Director, the Center for Multifunctional Aerospace Materials
Research Interests and Specialty Areas:
Multifunction and biomimetic materials
Advanced materials synthesis and processing
High-temperature solid-state diffusion
Refractory material development
Analytical materials characterization
Mechanical properties of materials
"Materials are intrinsic to everything. I teach design of materials
from the atomic level up to macro scale. I accept students from any
discipline; it's a great opportunity for interdisciplinary integration
and interaction. NIA students have a unique opportunity to have a
really in-depth educational experience."
Dr. Kathryn Logan’s first love was geology - a discipline she decided against pursuing when she learned as a young graduate student that women weren’t permitted into deep mines. Dr. Logan chose instead the field of ceramic engineering, earning bachelor's and master's degrees, and a doctorate in civil engineering from the Georgia Institute of Technology.

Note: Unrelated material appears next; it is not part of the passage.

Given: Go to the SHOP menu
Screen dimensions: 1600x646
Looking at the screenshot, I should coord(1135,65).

Dr. Logan spent most of her academic career at Georgia Tech or at its research institute, becoming a nationally and internationally recognized ceramic-engineering expert. Over a 30-year career, Dr. Logan has overseen the development of a variety of new materials and structures. She is responsible for more than $4.5 million in contract funding for high-performance materials research.

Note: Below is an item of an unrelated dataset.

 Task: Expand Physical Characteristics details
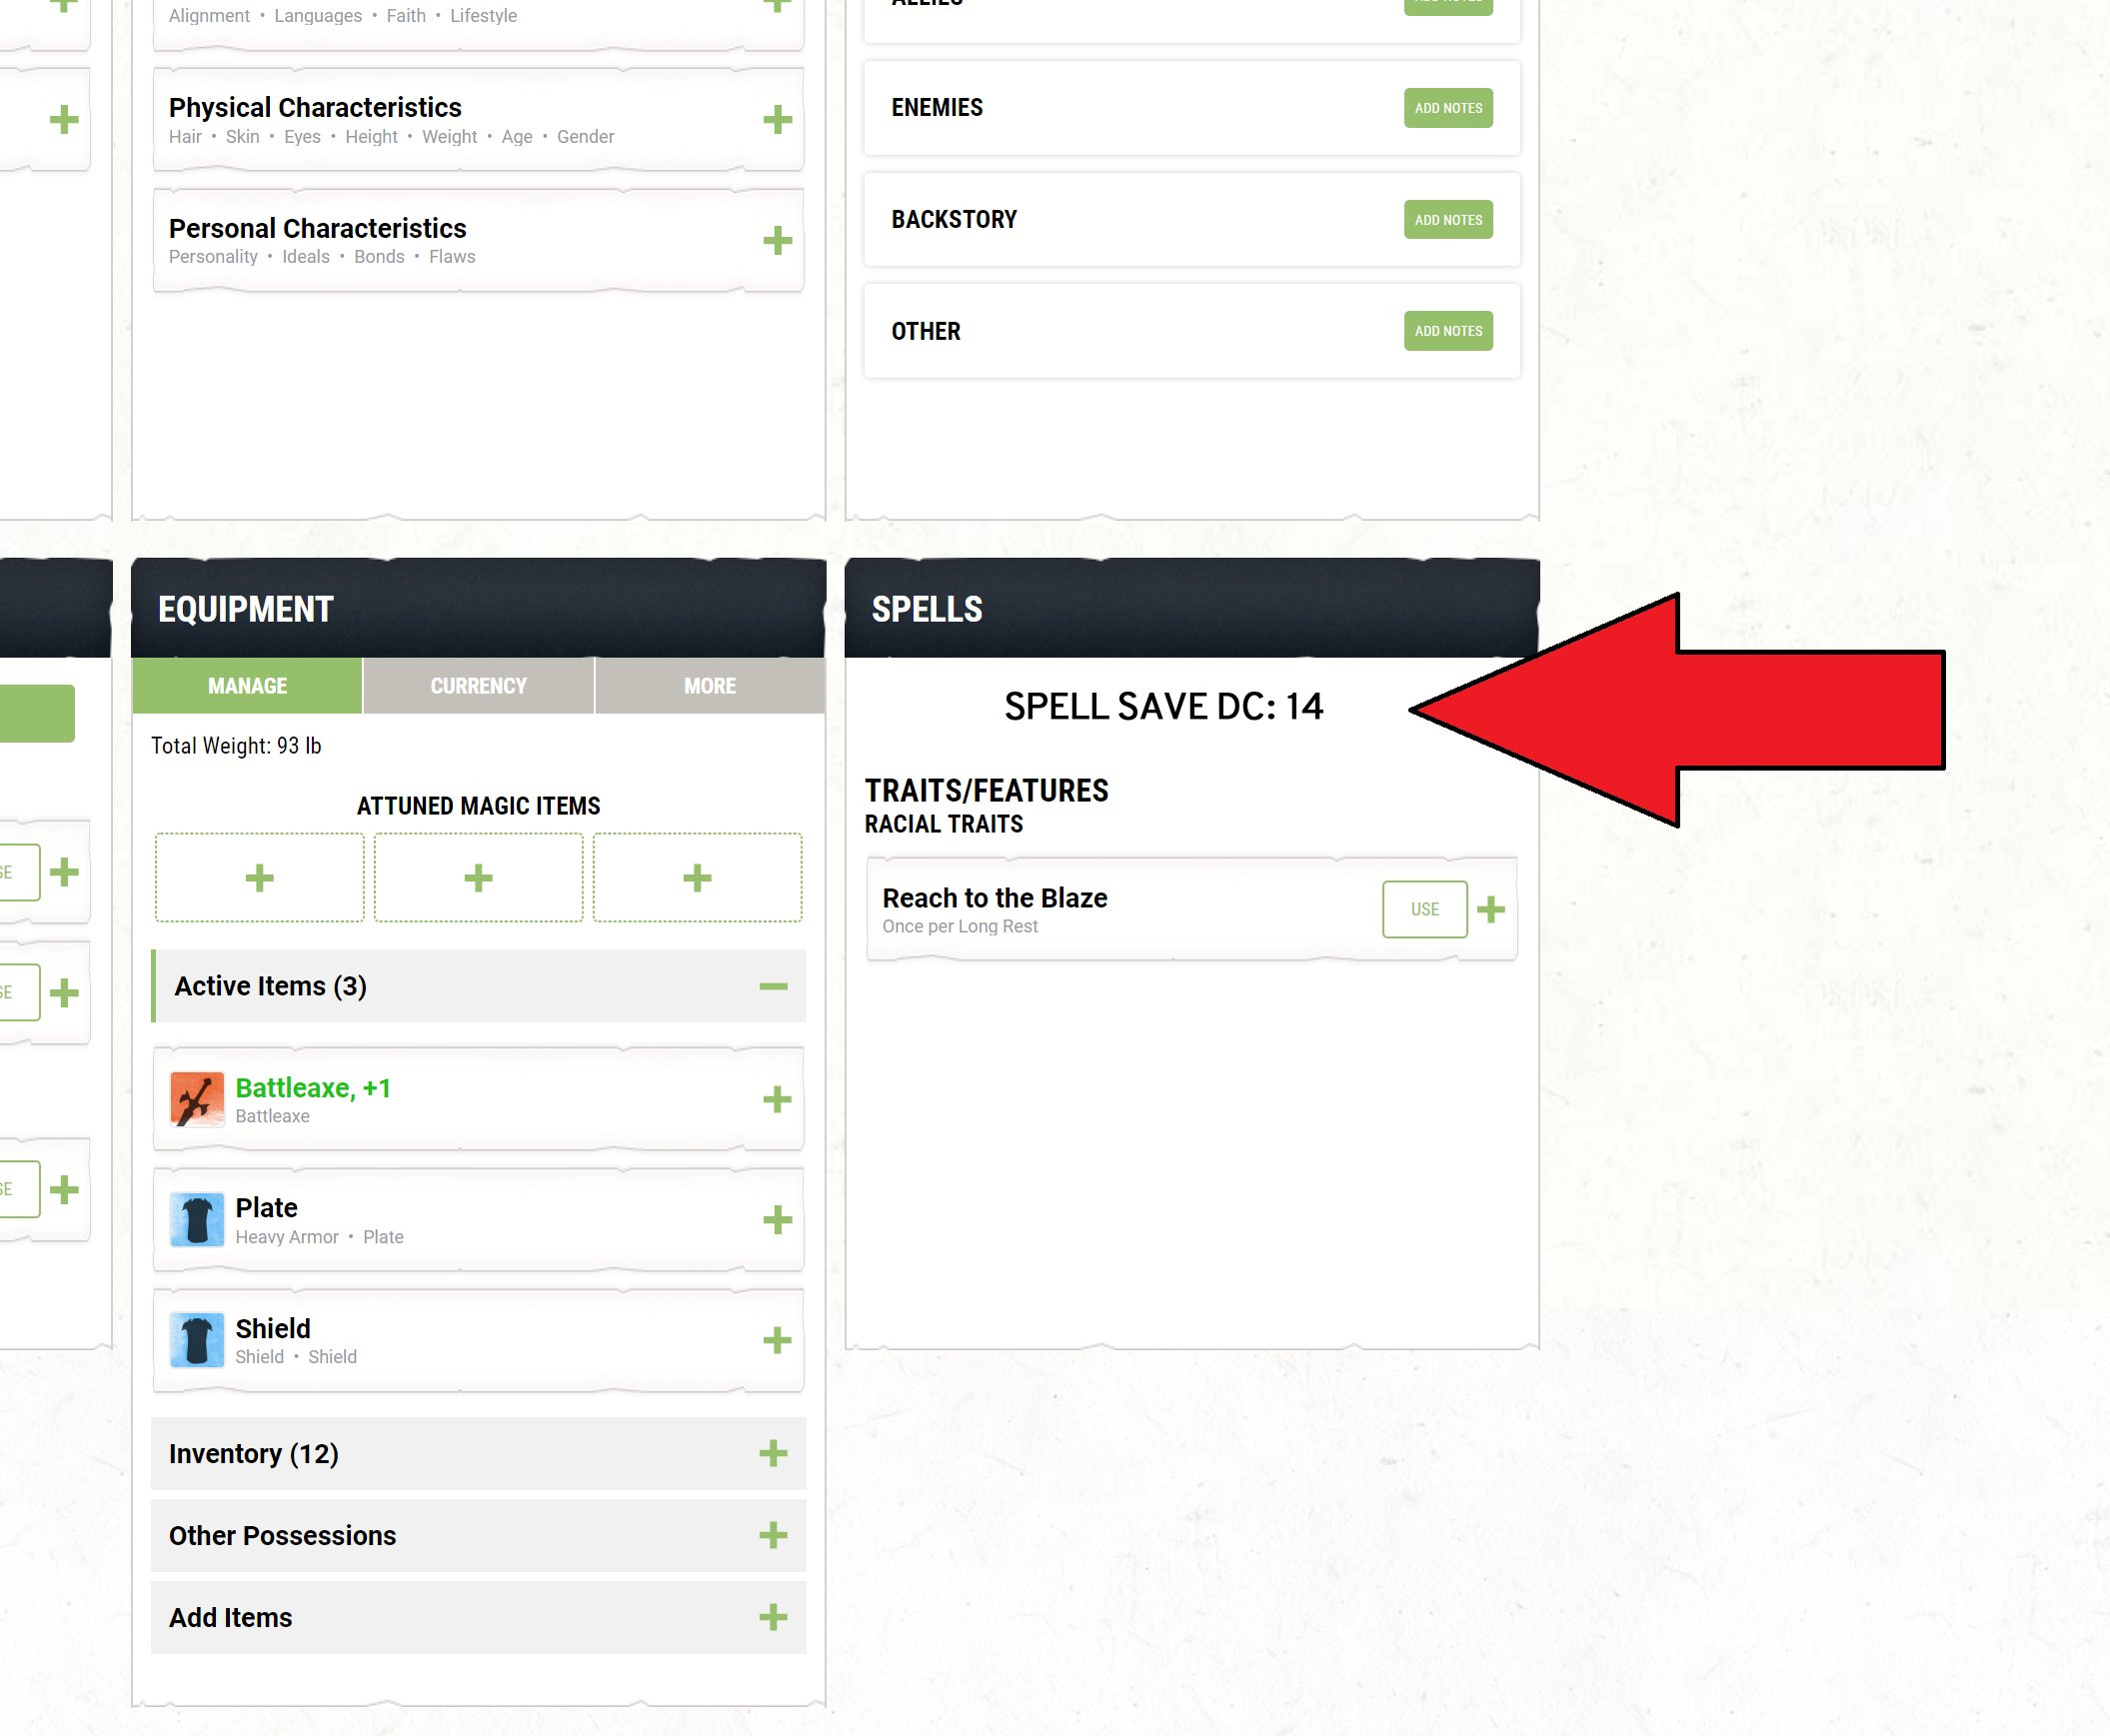coord(777,120)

Today, Dr. Logan holds simultaneous faculty positions as an NIA Langley Professor in Virginia Tech’s Materials Science and Engineering Department and as a principal research engineer emerita in the School of Materials Science and Engineering at the Georgia Institute of Technology.
Dr. Logan is also a member of the Clemson University Department of Materials Science and Engineering External Advisory Board, a fellow of the American Ceramic Society and the National Institute of Ceramic Engineers, and a member of the International Academy of Ceramics.
Nature as Guide
Look no further than the human body to see advanced materials in action, Dr. Logan advises. Nature has already produced a dynamic template, one that humans could do well to emulate. Dr. Logan prizes the opportunity to learn from the best of the natural world and apply that knowledge to create unique materials that help humankind take the next steps toward exploration of space.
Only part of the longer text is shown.